Und dafür braucht es Vertrauen. Und das kann die Polizei nicht wirklich gewährleisten. Ein Polizist sagt: „Wenn ich eine Straftat sehe, kann ich nicht gegenüber dem Gesetzgeber sagen: Das verfolge ich nicht.“ Gerade dann, wenn sie als vermeintlicher Freund und Helfer auftrete, bekommt Repression schnell neue Wege, um zu wirken. Polizist:innen könnten so zum Beispiel ihre Bürgernähe ausnutzen, um das Recht der Unverletzbarkeit der Wohnung zu umgehen.

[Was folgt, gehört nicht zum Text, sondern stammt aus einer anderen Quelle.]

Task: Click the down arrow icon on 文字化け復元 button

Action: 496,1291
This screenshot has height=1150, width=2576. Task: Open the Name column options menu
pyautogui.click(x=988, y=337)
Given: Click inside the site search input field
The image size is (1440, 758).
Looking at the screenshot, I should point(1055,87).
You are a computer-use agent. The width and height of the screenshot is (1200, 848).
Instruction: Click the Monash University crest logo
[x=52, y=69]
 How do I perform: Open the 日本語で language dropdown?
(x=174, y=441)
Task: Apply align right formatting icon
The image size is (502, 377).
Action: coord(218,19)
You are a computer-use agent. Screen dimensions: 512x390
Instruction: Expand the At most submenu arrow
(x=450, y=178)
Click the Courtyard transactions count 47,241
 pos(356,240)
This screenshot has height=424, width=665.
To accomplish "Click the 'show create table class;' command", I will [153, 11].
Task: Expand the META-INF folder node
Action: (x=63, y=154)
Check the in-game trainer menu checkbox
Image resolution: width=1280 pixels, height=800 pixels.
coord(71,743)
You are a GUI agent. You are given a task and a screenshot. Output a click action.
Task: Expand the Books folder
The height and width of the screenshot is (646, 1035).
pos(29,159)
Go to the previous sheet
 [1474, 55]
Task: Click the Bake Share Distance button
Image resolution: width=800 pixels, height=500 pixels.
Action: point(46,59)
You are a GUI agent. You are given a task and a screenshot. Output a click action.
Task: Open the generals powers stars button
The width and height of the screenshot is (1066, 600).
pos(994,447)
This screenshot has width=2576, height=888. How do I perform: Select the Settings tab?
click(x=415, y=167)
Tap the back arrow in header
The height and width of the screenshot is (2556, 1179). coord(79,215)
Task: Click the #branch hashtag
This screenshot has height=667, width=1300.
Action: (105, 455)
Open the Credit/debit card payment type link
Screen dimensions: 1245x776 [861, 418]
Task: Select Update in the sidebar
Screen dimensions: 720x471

Im schlimmsten Fall müssen Menschen mit akuten Problemen durch den Strafverfolgungszwang dann strafrechtliche Konsequenzen fürchten. Viele Menschen rufen deshalb nie die Polizei. Sie sei ein Stressfaktor, so Kliem. Man wisse auch aus der Forschung, dass Polizist:innen an Schulen überproportional BIPoC-Schüler:innen ins Visier nehmen.

Durch Racial-Profiling würden junge Menschen bereits früh und wegen Bagatellen in den Kontakt mit dem Strafjustizsystem kommen. Solche Kontakte seien für die Prognose künftiger Rechtstreue eher kontraproduktiv.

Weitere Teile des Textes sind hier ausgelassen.